(in cooperation with Prof. Dr. Giovanni Vian, University Ca'Foscari, Venice)
Duration: 1/2018–12/2020
German Catholicism lived through a deep crisis in the years after 1900: At stake was the autonomous activity of the Catholic laity in politics, culture and society which coincided with a new openness towards protestantism. The champions of such a relativ autonomy and opening were opposed to ‚integralists‘ in theology, laity, the episcopate, and last not least the Roman Curia, which favoured a strict confessionalism and hierarchical control over all fields of Catholic life. Pope Pius X. enforced this integralist position in Italy (by dissolving the „opera dei congressi“ of the laity) and in France (by banning the christian democratic „Sillon“-movement).
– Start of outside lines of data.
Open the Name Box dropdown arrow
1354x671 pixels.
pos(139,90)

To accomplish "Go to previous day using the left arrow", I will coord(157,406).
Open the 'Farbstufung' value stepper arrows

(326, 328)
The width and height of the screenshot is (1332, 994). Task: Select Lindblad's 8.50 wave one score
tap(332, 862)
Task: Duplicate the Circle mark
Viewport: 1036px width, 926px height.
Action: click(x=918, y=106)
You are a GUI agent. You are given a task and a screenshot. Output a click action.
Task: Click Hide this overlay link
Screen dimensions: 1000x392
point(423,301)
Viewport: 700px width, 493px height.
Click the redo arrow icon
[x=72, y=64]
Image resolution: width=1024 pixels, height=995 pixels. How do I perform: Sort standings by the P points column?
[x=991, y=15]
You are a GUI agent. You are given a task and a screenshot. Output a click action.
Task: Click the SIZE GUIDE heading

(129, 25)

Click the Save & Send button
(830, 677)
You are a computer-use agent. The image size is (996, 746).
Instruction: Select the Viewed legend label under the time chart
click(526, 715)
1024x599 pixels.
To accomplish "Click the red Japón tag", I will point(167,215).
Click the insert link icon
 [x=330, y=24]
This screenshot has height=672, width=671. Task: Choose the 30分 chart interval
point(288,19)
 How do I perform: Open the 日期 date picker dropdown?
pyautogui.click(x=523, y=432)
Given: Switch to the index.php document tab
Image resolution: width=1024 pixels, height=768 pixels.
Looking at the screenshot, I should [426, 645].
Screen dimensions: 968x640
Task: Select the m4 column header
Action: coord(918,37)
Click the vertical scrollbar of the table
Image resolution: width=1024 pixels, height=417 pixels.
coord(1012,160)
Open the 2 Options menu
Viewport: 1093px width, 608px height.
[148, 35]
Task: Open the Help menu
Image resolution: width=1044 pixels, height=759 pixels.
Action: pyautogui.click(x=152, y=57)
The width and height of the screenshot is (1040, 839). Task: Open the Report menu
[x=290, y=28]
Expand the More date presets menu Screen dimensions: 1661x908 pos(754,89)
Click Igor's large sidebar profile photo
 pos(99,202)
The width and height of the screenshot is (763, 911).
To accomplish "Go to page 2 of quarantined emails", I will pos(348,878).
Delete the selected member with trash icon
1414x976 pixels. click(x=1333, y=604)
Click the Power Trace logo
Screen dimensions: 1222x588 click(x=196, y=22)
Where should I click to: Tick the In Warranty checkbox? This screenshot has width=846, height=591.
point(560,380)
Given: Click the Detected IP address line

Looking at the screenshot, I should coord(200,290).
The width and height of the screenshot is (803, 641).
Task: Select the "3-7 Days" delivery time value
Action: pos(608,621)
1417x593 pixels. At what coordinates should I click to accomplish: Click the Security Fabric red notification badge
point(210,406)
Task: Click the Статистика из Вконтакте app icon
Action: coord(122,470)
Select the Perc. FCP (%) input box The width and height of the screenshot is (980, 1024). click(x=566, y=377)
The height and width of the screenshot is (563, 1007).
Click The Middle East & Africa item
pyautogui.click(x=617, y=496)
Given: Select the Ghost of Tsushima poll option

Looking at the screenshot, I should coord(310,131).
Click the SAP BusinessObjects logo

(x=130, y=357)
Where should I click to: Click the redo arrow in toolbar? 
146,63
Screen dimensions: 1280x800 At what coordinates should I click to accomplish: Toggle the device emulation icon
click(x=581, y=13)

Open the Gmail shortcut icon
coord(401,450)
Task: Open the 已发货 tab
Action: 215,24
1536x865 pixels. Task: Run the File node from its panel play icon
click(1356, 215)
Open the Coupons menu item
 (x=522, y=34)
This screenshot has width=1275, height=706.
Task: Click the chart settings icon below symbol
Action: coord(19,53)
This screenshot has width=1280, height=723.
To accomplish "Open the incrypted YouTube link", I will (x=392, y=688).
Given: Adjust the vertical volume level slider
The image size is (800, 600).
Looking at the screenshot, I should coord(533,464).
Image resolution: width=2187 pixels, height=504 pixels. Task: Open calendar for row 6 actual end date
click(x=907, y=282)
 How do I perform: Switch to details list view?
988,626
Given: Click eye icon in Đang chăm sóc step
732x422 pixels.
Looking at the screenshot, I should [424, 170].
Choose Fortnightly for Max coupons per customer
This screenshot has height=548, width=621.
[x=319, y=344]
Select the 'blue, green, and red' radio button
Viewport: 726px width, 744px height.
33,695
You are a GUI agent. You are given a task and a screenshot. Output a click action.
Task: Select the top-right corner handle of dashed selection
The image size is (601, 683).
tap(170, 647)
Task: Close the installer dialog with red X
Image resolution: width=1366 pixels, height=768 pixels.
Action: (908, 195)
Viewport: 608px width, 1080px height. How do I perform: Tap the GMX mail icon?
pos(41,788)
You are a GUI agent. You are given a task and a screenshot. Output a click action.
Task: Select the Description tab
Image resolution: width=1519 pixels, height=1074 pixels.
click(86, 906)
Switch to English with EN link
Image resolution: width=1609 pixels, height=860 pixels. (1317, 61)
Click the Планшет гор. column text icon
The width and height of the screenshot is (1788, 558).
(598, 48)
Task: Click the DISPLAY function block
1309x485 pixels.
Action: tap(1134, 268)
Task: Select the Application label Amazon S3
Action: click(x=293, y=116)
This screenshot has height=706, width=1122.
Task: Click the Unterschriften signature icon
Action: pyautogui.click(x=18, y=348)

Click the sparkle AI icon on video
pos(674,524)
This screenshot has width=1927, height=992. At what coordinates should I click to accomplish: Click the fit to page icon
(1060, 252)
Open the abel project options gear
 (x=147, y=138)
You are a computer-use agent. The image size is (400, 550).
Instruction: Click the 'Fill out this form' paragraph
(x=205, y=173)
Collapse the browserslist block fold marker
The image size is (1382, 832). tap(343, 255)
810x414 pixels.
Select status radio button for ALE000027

In Germany, however, compromises with the Roman authorities were found on all fields of contention: concerning the interdenominational character of the Christian Unions, the independence of the Centre Party from the hierarchy and also concerning the controversy about ‚Catholic literature‘. In the papal encyclical ‚Singulari quadam‘ (1912), for instance, the Christian Unions were at least ‚tolerated‘. The project puts these controversies in a European context and reconstructs the internal decision-making process of the Roman Curia in this ‚integralist controversy‘ for the first time on the basis of the entire accessible archival documentation. The outcome of the ‚integralist controversy‘ had a decisive bearing on the positioning of German Catholicism within society during the 20th century.